The interbank rate lost Rs. 12 during the first two hours of intraday trading today, falling as low as Rs. 278 at 11 AM. It has lost Rs. 22 by 11:25 AM, crashing to $285.
After opening at 277, open market rates for the dollar reached highs of 288 to 290 across several currency counters. For the time being, money changers have halted the outflow of dollars, a trader briefly told ProPakistani today.
Topline Securities CEO Muhammad Sohail noted that the IMF funding delay is causing anxiety in the currency market in response to the sharp depreciation of the PKR.
The impact of Moody’s most recent junk classification of Pakistan’s local and foreign currency issuer and senior unsecured debt ratings to Caa3 from Caa1 caused the Pakistani rupee (PKR) to decline by almost 7.2 percent against the dollar during intraday trade on Thursday, falling as low as 285 against the dollar.

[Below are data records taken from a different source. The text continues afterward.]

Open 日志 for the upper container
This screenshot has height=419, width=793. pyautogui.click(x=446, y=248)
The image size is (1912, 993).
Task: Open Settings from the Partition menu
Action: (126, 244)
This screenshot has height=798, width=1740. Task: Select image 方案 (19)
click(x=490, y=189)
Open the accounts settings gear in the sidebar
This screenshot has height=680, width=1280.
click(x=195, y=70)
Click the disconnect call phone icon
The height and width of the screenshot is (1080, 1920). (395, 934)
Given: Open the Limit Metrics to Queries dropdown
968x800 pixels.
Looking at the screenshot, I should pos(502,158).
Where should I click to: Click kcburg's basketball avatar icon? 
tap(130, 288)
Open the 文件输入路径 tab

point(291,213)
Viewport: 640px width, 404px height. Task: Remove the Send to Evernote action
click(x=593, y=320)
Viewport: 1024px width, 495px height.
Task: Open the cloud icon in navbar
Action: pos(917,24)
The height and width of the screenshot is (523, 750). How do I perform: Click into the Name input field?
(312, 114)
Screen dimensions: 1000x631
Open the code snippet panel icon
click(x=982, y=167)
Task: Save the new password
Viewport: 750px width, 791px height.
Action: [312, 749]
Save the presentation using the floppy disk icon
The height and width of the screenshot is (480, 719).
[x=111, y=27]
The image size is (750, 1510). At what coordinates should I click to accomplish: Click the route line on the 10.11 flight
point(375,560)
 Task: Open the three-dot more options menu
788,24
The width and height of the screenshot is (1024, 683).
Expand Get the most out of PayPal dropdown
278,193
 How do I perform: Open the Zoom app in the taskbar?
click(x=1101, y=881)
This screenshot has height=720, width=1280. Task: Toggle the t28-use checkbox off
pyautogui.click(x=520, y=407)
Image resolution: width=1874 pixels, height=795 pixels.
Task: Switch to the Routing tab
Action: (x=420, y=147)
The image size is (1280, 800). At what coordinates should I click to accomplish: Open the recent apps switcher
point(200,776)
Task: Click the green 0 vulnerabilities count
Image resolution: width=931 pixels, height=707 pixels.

Compared to the lows of 271-274 per US dollar last week, the domestic currency has plunged by about 6% on the open market, reaching a record low of 290 per US dollar. Since Monday of last week, the rupee has depreciated by more than 9.2 percent.
A H H Soomro, a free-lance analyst, stated, “I believe they’re seeking to raise SBP reserves and honour outstanding import payments. Thus, the cap-control may have been removed in favour of an exchange rate set by the market.
Since its record-breaking single-day plunge of Rs. 25 in the final week of January, the rupee has lost over Rs. 52 and has since steadily limited minor losses despite economic pressure. The PKR has lost Rs. 22 today, its worst decrease since the all-time low dip of Rs. 24.54 in January, according to exchange rate movements seen today.
The local currency will probably lose a lot of value as a result of the IMF charges, import problems, and credit rating downgrades. No one can forecast how low the currency may sink given the free-float model.